В грохоте выстрелов на полях битв и в туманах {267} человеческой совести борются два нравственных начала: одно, которое еще не воплотилось в жизнь,- это идея , единого человечества, другое, которое еще не умерло, идея отечества. И это они "ставят немцев и французов друг против друга на полях битв с одинаковым правом на национальную защиту и, быть может, с одинаково смутным сознанием общей вины перед идеей общечеловеческого братства".
Прослеживая долгий и трудный путь человечества, Короленко приходил к выводу:
"Закон общественной жизни - все возрастающее объединение, а самое широкое объединение, каких до сих пор достигло человечество, были отечества... и потому из всех общественных чувств чувство к родине самое широкое и самое сильное".
Статья "Война, отечество и человечество" проникнута глубокой верой в торжество новой идеи великого общечеловеческого объединения.

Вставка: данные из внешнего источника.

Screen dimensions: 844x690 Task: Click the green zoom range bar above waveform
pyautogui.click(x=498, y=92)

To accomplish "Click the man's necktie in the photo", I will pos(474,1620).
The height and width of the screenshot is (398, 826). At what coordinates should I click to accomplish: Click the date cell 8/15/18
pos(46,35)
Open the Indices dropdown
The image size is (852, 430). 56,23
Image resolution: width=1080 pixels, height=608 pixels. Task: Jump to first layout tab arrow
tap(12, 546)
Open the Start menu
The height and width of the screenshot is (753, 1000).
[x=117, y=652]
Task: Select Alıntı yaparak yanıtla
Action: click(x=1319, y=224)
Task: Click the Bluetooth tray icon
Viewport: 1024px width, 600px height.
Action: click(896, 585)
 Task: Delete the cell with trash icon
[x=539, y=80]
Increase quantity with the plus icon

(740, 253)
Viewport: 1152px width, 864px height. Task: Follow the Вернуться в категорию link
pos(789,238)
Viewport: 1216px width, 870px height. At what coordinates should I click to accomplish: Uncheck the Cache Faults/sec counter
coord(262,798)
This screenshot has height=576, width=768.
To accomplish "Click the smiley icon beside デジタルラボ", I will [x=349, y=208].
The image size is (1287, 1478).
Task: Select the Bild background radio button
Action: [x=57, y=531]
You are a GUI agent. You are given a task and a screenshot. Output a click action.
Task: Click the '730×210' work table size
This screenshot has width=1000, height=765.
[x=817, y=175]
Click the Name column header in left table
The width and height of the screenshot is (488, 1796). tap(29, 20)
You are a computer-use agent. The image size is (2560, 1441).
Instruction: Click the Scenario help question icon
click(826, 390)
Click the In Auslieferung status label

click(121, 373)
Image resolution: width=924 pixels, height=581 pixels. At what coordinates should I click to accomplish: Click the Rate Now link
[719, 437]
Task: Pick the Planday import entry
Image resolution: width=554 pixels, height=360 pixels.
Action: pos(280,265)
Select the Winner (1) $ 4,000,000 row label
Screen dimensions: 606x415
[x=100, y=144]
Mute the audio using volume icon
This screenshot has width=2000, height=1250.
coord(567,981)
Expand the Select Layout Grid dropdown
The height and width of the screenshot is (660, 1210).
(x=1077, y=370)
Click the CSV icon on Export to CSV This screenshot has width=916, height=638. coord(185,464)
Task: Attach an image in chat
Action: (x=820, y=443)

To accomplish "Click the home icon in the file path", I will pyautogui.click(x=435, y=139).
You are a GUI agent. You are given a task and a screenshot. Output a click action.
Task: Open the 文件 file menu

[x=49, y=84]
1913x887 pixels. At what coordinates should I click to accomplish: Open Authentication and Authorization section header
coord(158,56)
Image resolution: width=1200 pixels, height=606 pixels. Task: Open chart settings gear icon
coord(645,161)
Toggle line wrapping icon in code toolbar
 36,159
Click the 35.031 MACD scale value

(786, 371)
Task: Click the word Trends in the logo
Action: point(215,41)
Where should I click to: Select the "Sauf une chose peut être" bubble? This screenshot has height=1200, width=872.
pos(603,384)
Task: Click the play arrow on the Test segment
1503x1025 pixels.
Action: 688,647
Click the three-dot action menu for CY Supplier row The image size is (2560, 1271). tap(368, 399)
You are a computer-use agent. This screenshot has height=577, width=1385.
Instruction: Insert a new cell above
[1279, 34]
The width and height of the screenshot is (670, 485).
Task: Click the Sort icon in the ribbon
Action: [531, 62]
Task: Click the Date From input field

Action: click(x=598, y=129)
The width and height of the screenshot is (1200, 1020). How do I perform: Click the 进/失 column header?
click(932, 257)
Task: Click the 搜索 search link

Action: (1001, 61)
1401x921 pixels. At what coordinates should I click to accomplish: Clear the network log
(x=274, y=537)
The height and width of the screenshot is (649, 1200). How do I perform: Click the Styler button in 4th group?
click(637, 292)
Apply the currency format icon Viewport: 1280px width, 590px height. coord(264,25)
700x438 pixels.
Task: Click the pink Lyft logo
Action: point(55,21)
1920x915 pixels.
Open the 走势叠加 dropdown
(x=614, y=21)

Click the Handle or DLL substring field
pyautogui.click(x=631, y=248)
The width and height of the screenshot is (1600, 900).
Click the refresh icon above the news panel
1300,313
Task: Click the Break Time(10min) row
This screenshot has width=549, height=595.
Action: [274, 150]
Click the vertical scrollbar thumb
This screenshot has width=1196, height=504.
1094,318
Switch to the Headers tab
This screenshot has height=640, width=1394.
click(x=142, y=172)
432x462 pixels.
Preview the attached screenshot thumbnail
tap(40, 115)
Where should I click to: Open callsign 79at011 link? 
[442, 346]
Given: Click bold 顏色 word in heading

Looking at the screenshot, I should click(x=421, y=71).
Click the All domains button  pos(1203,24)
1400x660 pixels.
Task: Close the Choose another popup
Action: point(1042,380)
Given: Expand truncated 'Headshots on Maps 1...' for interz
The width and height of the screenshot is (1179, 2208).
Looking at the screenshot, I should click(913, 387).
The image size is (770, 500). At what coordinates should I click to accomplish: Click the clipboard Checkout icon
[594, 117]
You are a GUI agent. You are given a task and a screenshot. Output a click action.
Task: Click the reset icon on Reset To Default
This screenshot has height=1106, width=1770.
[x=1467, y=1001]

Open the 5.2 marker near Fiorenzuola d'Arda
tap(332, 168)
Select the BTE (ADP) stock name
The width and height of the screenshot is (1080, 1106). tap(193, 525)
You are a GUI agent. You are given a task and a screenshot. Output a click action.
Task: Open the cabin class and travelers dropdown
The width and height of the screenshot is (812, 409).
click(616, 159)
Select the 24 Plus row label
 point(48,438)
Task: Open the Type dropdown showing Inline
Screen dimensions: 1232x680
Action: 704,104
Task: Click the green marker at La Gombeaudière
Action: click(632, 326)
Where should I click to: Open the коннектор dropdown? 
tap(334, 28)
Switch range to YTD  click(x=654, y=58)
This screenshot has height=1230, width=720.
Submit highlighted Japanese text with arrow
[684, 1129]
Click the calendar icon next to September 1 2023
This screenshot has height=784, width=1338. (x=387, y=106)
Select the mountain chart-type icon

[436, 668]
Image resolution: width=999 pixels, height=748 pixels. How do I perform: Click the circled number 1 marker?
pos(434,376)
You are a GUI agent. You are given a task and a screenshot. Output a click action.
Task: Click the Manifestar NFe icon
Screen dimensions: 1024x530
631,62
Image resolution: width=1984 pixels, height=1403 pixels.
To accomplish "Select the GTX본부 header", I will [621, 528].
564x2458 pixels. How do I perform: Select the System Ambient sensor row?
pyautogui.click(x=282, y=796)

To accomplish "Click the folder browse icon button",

Но веря в будущее торжество этого нового величайшего объединения, отец указывал на неумершие чувства страстной любви и нежности к высшему из прежних человеческих объединений - родине.
"С первой струей родного воздуха, с первым сиянием родного неба, с первыми звуками материнской песни вливается в душу и загорается в ней что-то готовое, извечное, сильное, что потом растет и крепнет вместе с человеком. Точно оживают в отдельной душе вековая борьба и страдания родного народа, а с ними и вековые стремления человечества к единению и братству... Счастливые соединяют любовь к родине со своей радостью, несчастные со своим горем".
Идеал нового высшего объединения, поднимающегося над идеей родины, с точки зрения отца,-это все человечество, включающее в себя и объединяющее в высшем единстве враждующие сейчас отдельные отечества. {268} Но отечества не должны быть помехой этому высшему объединению. Все они, каждое со своими особенностями, со своим характером, должны войти в братскую семью у народов. Ведь идеалом человеческих отношений является не подавление отдельной личности, а величайший ее расцвет в сотрудничестве со всеми остальными. В каждом народе, так же как и в каждом человеке, есть неповторимые черты, свое восприятие мира, и человечество было бы беднее от обезличения хотя бы одного, даже самого малого, народа. Мечте отца представляется не смешавшееся и нейтрализованное человечество, а братский союз, сохранивший все красочное многообразие особенностей отдельных народов, отдельных отечеств.